Written request :: Count the lines below that contain the string "agent", treating uppercase and lowercase letters as different. Reply with the number alone.
+ + + + + + +
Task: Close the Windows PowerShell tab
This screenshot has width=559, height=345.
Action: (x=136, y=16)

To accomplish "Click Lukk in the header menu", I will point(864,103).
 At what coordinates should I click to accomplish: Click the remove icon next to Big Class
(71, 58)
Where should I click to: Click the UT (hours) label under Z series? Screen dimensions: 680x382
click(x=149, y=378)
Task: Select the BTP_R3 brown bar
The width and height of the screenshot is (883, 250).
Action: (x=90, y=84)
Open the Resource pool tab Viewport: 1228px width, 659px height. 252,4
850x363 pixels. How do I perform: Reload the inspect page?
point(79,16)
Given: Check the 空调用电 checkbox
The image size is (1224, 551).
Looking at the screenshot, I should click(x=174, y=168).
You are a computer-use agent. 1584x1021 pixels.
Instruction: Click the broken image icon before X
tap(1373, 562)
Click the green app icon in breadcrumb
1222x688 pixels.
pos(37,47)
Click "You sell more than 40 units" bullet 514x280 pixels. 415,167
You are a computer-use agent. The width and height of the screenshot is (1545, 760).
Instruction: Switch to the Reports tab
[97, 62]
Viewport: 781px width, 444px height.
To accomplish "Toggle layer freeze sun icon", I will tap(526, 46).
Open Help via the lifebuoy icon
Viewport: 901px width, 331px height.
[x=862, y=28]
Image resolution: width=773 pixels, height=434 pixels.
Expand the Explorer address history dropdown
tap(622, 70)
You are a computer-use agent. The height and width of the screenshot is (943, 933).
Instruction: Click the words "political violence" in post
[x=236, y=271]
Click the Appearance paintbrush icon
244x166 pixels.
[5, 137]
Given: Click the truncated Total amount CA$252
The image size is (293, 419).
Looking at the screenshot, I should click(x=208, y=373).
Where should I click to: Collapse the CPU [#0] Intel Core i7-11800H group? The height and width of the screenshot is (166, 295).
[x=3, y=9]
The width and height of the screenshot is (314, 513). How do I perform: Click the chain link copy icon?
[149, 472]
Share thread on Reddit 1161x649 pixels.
+ + + + + + +
Response to this task :: 3